Vor die Wahl gestellt, einen religiösen Brauch zu schützen oder das Recht nicht einwilligungsfähiger Kinder auf körperliche Unversehrtheit und Selbstbestimmung, hat sich das Kölner Landgericht für Letzteres entschieden. Dies kann und sollte auch von Verfechtern der Religionsfreiheit akzeptiert werden.

 

Fußnote: Der Umstand, dass im Tierschutzgesetz ausdrücklich eine Ausnahme für das Schächten ohne Betäubung aus religiösen Gründen gemacht wird, könnte den Eindruck erwecken, dass das Recht auf freie Religionsausübung tatsächlich Ausnahmen von allgemeinen Gesetzen erforderlich machen kann. Die Ausnahmeregelung für das Schächten lässt sich allerdings nicht auf die Beschneidung übertragen.
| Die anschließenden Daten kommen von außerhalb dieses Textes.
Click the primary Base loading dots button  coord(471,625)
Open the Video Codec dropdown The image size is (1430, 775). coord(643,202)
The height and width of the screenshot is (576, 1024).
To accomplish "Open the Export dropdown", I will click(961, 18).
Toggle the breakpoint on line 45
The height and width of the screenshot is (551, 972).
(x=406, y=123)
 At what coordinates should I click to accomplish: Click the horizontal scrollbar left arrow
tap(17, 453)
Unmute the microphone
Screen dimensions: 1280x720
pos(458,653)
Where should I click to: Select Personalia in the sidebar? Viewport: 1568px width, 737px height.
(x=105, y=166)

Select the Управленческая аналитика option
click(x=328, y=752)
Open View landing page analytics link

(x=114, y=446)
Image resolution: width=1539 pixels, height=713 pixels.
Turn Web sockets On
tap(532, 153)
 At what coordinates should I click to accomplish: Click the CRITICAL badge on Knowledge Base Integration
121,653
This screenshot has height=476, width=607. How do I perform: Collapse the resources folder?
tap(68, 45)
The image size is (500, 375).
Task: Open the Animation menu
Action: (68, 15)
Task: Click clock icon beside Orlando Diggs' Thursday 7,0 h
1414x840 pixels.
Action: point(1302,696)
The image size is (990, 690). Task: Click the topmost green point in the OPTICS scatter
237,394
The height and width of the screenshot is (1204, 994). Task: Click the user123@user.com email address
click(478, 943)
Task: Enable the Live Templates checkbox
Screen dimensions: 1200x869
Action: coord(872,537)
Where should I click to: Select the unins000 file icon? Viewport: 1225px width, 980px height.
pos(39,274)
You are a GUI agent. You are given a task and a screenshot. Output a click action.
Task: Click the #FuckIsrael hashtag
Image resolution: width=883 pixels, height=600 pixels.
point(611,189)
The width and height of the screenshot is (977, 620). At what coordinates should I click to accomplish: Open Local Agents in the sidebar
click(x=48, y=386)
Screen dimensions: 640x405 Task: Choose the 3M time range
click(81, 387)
Denn obwohl Tierschutz allgemein (und ausgesprochen vage) seit 2002 im Grundgesetz verankert ist (Art. 20a GG), ist der Schutz der Tiere durch das Grundgesetz nicht mit dem Recht von Menschen auf körperliche Unversehrtheit zu vergleichen. Dies wird bereits daran deutlich, dass Tiere überhaupt getötet werden dürfen. Demzufolge zielt das Tierschutzgesetz auch lediglich darauf ab, Schmerzen, Leiden und Schäden von Tieren „ohne vernünftigen Grund“ zu vermeiden (§ 1 TierSchG). Religiöse Gründe zählen nicht als „vernünftiger Grund“. Allerdings hat der Gesetzgeber hier mehr Spielraum als bei der körperlichen Unversehrtheit von Menschen, und von dem Grundsatz, dass Wirbeltiere nicht ohne vorherige Betäubung getötet werden dürfen, gibt es mehrere Ausnahmen, u.a. auch die „waidgerechte Ausübung der Jagd“ (§ 4 (1) TierSchG).

Solange es aber Ausnahmen aus „waidmännischer Tradition“ gibt, kann die Religionsausübung demgegenüber nicht schlechter gestellt werden. Das Recht auf Religionsfreiheit bewirkt hier keine spezifisch religiöse Ausnahme, sondern stellt lediglich sicher, dass die Religionsausübung nicht schlechter gestellt wird als andere Ausnahmen aus Gründen „des Herkommens und der gesellschaftlichen Akzeptanz“ (BVerfG 1 BvR 1783/99).

Das Recht des Kindes auf körperliche Unversehrtheit hat allerdings Verfassungsrang und es gibt keine Ausnahmen für Körperverletzung aus „Gründen des Herkommens und der gesellschaftlichen Akzeptanz“. Und es sollte auch keine geben.